» Assignment
The answer must be every line of the records below that contains the word "field".

● ● ● ● ●

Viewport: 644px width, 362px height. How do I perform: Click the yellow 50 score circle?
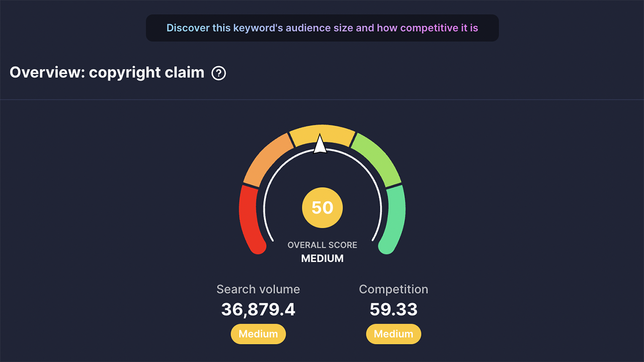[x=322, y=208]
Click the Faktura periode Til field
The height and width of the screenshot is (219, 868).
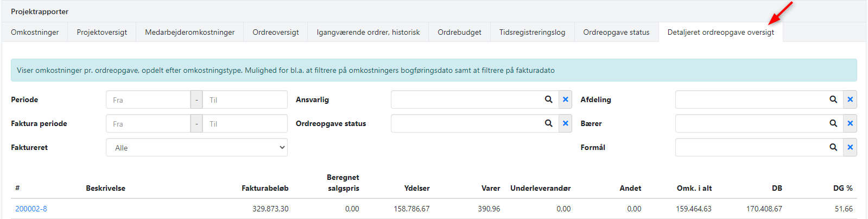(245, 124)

● ● ● ● ●

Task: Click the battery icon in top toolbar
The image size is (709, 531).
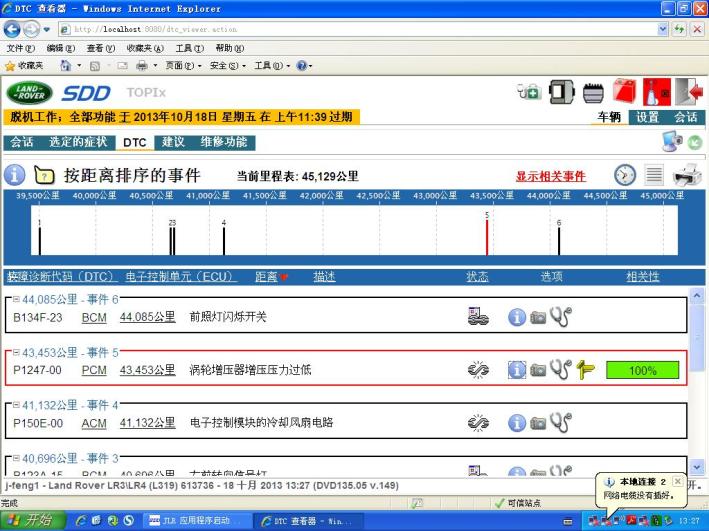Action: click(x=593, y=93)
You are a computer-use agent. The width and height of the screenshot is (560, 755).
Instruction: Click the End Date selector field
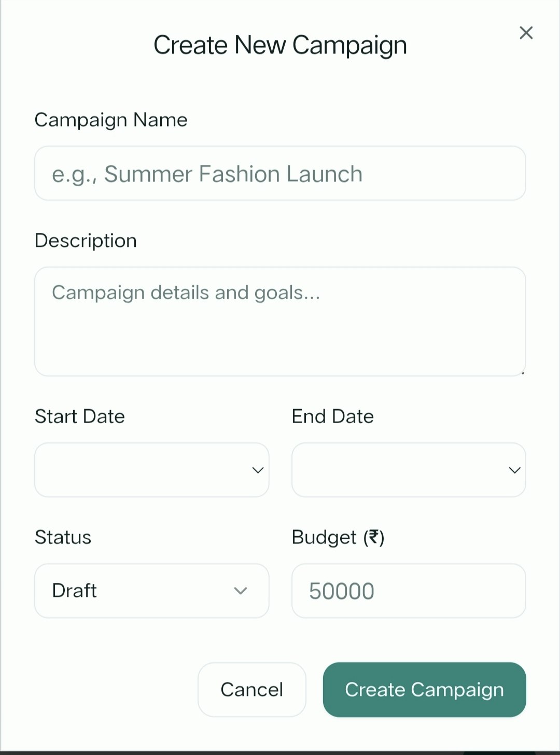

● ● ● ● ●

» Expected output
Click the Faktura periode Til field
Instruction: Click the End Date selector field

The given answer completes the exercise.